=== Supplied records ===

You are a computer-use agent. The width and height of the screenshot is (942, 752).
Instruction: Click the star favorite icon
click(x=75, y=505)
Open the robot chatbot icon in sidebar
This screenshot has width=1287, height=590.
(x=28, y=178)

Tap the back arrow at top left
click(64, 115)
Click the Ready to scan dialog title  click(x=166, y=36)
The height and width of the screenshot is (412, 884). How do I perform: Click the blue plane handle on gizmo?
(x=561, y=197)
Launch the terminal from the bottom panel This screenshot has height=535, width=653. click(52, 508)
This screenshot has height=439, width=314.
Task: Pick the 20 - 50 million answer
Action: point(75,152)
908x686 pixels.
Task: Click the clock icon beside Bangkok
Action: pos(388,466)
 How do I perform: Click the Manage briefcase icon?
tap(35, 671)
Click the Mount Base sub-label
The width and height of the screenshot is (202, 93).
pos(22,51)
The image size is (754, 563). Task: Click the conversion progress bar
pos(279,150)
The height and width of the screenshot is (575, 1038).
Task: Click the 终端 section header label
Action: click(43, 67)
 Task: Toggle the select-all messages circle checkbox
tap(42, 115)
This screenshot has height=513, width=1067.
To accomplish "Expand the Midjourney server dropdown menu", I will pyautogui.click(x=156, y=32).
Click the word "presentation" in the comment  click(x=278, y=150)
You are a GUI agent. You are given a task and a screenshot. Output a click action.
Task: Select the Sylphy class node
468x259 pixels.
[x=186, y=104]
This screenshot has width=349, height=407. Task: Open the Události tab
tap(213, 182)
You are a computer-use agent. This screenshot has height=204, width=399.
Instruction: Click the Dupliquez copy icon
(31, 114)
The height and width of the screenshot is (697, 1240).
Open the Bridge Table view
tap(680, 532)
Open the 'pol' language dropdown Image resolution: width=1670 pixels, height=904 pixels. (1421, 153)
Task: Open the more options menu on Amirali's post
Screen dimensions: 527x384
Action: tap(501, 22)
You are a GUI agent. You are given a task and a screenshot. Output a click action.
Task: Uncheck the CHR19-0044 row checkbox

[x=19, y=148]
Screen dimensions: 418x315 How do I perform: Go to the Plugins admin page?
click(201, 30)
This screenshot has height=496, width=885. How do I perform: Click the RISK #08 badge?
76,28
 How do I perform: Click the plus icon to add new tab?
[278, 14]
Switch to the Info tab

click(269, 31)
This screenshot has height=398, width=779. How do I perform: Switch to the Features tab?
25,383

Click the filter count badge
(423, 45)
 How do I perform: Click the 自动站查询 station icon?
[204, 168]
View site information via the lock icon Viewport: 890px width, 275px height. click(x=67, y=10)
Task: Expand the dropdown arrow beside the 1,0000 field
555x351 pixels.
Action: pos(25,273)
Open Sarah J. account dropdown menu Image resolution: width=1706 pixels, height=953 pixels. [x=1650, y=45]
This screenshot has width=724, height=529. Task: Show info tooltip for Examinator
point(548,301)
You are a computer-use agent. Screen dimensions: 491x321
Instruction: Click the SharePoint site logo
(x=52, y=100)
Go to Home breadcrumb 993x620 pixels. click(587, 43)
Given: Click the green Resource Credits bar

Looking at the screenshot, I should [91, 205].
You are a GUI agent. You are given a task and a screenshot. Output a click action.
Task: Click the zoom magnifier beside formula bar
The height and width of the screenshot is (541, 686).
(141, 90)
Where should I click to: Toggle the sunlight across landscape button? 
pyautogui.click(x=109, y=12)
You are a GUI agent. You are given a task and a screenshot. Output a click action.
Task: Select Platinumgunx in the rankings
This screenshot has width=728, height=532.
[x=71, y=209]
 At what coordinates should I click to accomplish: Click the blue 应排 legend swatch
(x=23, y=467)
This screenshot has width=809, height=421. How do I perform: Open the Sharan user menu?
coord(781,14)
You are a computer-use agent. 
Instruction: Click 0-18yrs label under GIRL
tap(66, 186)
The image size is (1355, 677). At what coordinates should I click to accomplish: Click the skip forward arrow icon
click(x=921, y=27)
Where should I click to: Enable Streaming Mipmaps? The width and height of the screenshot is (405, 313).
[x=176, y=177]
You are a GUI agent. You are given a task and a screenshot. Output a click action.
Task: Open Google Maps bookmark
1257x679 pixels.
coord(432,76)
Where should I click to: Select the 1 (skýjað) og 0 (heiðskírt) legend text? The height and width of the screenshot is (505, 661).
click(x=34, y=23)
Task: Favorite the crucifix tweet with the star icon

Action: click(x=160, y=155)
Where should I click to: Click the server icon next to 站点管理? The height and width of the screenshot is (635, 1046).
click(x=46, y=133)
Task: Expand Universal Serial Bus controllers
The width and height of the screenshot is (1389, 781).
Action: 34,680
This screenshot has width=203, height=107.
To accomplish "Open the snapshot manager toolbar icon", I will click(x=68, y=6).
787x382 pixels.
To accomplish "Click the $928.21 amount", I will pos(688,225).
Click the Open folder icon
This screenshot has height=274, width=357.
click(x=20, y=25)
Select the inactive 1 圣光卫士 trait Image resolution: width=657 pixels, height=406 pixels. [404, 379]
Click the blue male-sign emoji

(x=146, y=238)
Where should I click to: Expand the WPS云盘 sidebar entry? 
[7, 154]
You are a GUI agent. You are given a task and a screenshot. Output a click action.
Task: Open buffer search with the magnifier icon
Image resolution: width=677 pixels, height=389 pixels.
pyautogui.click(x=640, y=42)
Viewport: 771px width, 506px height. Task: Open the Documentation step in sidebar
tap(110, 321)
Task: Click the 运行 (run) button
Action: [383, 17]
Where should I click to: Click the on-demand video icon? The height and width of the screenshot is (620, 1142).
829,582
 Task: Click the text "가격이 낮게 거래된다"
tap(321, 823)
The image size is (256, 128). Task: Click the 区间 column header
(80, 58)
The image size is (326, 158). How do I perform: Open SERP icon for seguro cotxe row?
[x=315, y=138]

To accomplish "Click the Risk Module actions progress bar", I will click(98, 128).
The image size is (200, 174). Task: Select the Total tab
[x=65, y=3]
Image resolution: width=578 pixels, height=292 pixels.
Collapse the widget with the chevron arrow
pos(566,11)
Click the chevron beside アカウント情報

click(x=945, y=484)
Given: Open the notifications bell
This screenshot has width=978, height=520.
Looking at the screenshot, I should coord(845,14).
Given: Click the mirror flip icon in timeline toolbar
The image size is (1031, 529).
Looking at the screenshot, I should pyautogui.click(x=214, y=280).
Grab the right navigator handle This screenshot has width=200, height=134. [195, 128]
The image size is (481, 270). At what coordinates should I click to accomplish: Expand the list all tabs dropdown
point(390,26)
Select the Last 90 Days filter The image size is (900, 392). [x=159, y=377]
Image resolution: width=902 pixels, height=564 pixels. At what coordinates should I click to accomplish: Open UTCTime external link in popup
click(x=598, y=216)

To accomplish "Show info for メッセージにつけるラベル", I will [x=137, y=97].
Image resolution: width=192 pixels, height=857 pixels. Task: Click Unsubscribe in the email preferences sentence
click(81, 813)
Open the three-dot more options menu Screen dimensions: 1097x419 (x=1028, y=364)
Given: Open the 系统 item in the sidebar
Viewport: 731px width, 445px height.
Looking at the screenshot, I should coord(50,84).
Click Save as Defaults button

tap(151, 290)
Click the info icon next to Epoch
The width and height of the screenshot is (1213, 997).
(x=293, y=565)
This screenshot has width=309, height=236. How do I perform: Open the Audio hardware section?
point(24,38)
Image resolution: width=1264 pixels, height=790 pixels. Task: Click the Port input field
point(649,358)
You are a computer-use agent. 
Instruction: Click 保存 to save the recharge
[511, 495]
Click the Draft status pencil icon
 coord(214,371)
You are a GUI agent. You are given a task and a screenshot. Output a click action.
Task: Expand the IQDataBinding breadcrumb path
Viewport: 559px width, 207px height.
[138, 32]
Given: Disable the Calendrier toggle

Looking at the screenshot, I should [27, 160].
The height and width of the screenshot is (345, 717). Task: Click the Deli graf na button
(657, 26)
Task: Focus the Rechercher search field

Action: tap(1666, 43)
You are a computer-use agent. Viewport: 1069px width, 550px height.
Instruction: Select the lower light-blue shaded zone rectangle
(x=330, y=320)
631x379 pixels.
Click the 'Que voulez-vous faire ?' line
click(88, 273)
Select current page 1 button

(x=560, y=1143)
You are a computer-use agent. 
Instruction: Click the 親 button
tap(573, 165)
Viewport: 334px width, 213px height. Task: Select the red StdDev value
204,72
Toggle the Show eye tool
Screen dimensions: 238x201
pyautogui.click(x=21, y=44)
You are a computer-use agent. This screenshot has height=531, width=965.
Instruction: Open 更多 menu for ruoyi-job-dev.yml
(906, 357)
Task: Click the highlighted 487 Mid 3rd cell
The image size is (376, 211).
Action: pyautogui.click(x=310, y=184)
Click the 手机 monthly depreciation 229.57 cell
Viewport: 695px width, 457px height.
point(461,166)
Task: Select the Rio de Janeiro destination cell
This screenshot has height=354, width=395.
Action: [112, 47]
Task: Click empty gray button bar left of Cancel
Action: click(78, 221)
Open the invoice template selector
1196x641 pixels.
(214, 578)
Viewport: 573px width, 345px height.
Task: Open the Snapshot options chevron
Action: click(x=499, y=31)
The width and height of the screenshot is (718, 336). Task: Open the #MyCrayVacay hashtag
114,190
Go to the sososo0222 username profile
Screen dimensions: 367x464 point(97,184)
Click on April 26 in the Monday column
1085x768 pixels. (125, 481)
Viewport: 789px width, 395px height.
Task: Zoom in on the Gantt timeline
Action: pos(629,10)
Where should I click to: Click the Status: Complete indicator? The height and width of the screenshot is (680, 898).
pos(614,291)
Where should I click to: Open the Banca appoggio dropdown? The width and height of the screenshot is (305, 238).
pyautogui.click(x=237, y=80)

===

--- Activity ---
Go through the material above and count the lines that include "cell". Give the number alone.

--- Written response ---
3